The trial judge will undoubtedly hear the merits pro and con of the proposed project. Adequate guidelines for an orderly trial can be found in our opinion in 2,606.84 Acres, supra, in the cases therein cited and in the Eighth Circuit case just decided. The trial, if possible, should be kept within reasonable limits. Undoubtedly witnesses and experts can be found who, because of their predilections, will advance their own theories as to how the project should be carried out — if at all. The number of potential alternatives may well be in direct ratio to the number of experts called. To some, even the habitat of the "rare golden-cheeked warbler" should be preserved despite the damage and dangers caused by floods. However, the selection of the important and dispositive issues will be for the trial court. Itscooperation has already been noted. At this juncture it is enough to say that a preliminary injunction was properly denied upon the facts and the law. We trust that a trial on the merits will give all parties an opportunity to develop the essential and determinative facts.
The judgment of the district court is affirmed.
1. As alleged in the First Amended Complaint.
2. Listed in the amended complaint are: the United States Constitution, Article I, § 1 and § 8, Clauses 3 and 18; Article II, § 1, Clause 1; and the Fifth and Fourteenth Amendments thereto; the National Environmental Policy Act of 1969, 42 U.S.C. § 4331 et seq.; the Environmental Quality Improvement Act of 1970, 42 U.S.C. § 4371 et seq.; the Fish and Wildlife Coordination Act of 1934, as amended, 16 U.S.C. § 661 et seq.; the Act of June 20, 1938, 33 U.S.C. § 540; the Historical and Archeological Preservation Act, 16 U.S.C. § 469 et seq; the Clean Water Restoration Act of 1966, 33 U.S.C. § 466a et seq.; the Wild and Scenic Rivers Act, 16 U.S.C. § 1271 et seq.; the benefit-cost ratio statute, 33 U.S.C. § 701a; the Water Supply Act of 1958, as amended, 43 U.S.C. § 390b; the Civil Rights Act of 1871, as amended, 42 U.S.C. § 1983, providing a civil remedy for deprivation under color of state law of federally protected constitutional and statutory rights; and Executive Order No. 11296, 31 F.R. 10663 (1966) as amended by Public Law 90-608, Chapter IV, § 402 (1968), 82 Stat. 1194, see 33 U.S.C. § 701.

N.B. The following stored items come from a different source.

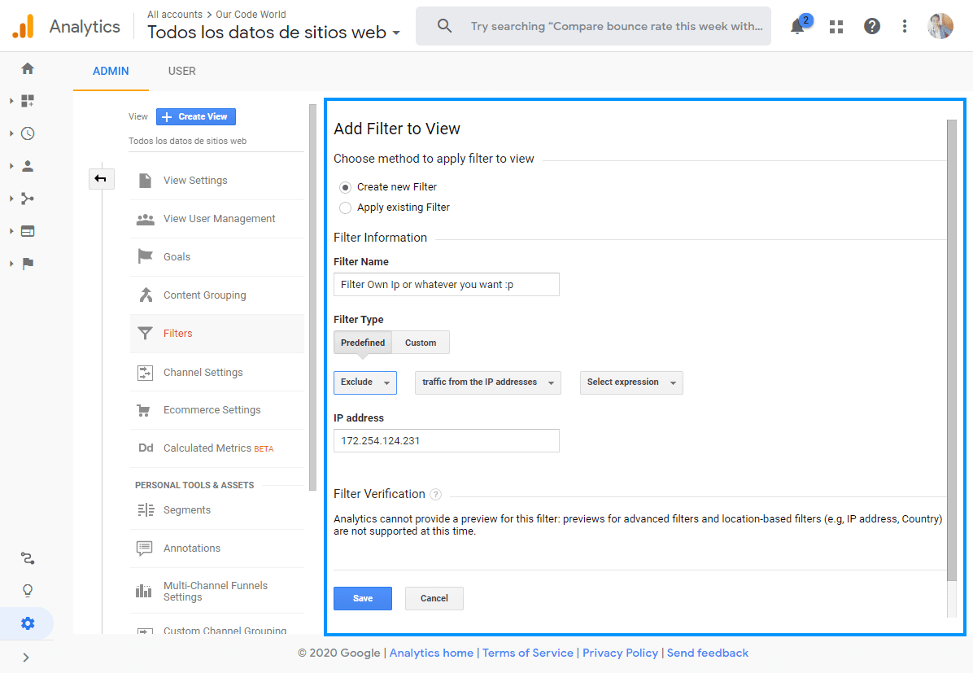Click the Privacy Policy footer link
This screenshot has height=673, width=973.
coord(620,653)
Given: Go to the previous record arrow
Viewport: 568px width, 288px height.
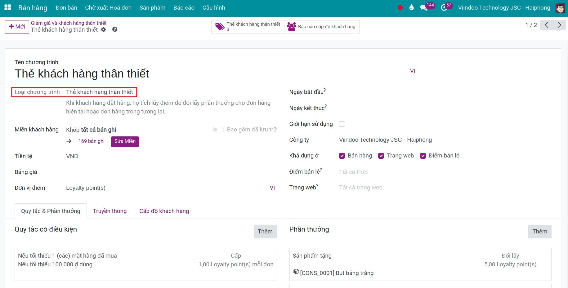Looking at the screenshot, I should (x=546, y=25).
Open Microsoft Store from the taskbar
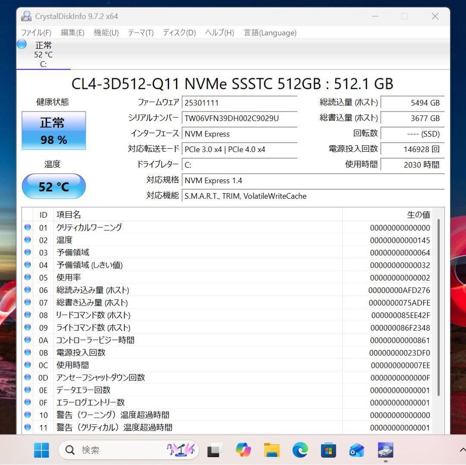Viewport: 466px width, 465px height. (x=328, y=450)
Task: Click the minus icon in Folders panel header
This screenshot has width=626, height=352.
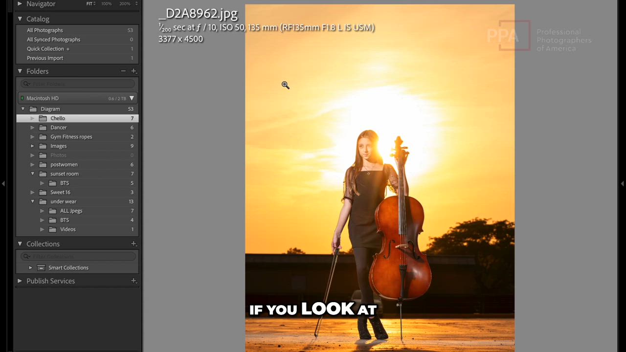Action: (x=123, y=71)
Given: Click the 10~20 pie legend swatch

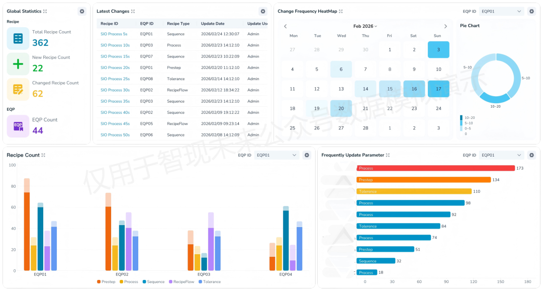Looking at the screenshot, I should 461,118.
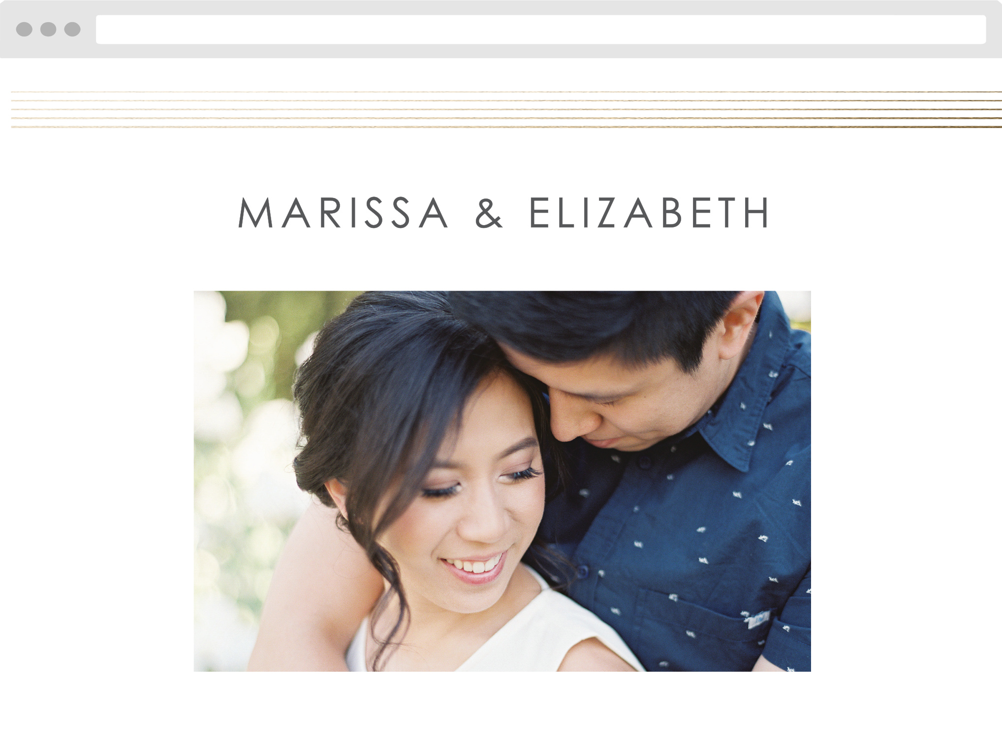Click the MARISSA name in the heading
This screenshot has height=750, width=1002.
pyautogui.click(x=344, y=213)
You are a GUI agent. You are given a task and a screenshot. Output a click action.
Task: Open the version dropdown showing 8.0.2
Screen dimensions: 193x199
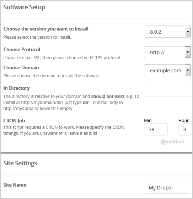click(x=167, y=32)
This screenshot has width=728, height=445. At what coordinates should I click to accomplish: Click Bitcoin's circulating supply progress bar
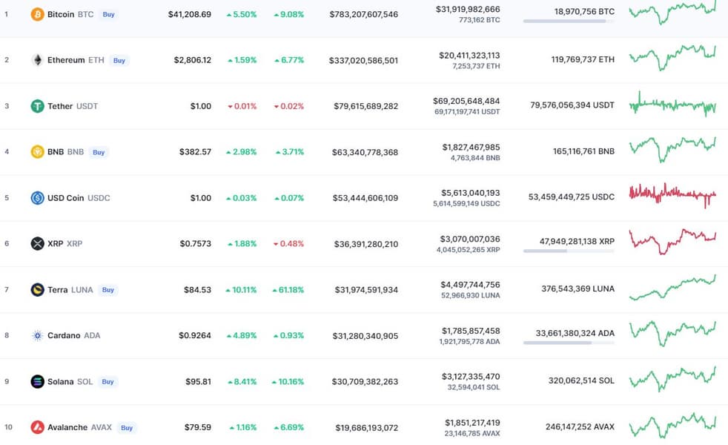point(569,22)
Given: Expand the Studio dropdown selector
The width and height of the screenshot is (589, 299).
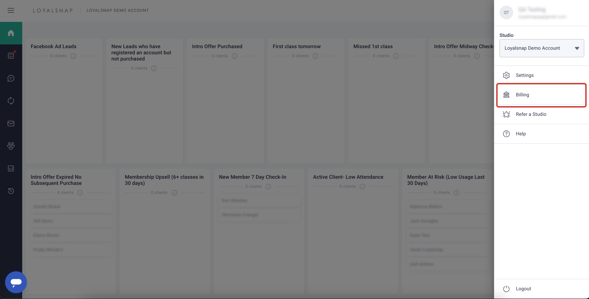Looking at the screenshot, I should tap(542, 48).
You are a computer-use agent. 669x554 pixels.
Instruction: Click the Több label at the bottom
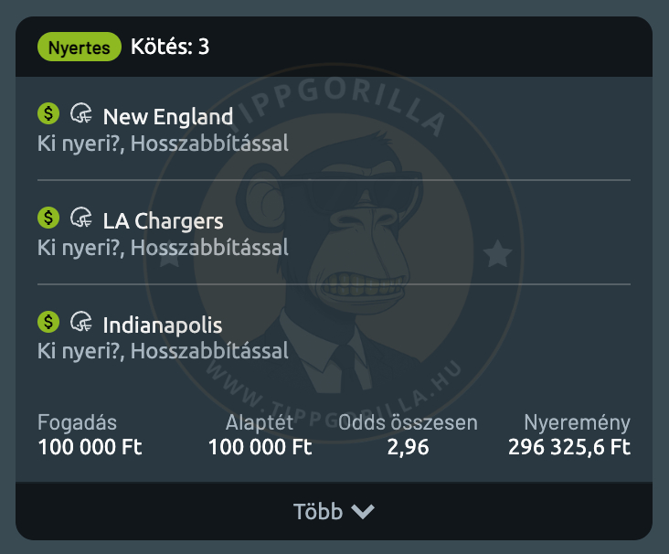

3. Amongst these are the Brazos River Authority, the Texas Water Rights Commission, the Texas Water Development Board, the Texas Highway Department, the Texas Parks and Wildlife Department and the Texas State Historical Survey Committee.
4. Environmental Impact Statement, see 42 U.S.C. § 4332; see generally, Cohen & Warren, "Judicial Recognition of the Substantive Requirements of the National Environmental Policy Act of 1969", 13 B.C. Ind. & Com. L. Rev. 685 (1972); Murphy, "The National Environmental Policy Act and the Licensing Process: Environmental Magna Carta or Agency Coup De Grace?", 72 Colum L. Rev. 963 (1972).
5. The facts in that case which relate to the building of the Gillham Dam evoke virtually the same problems which will be presented to the trial court here in the trial on the merits.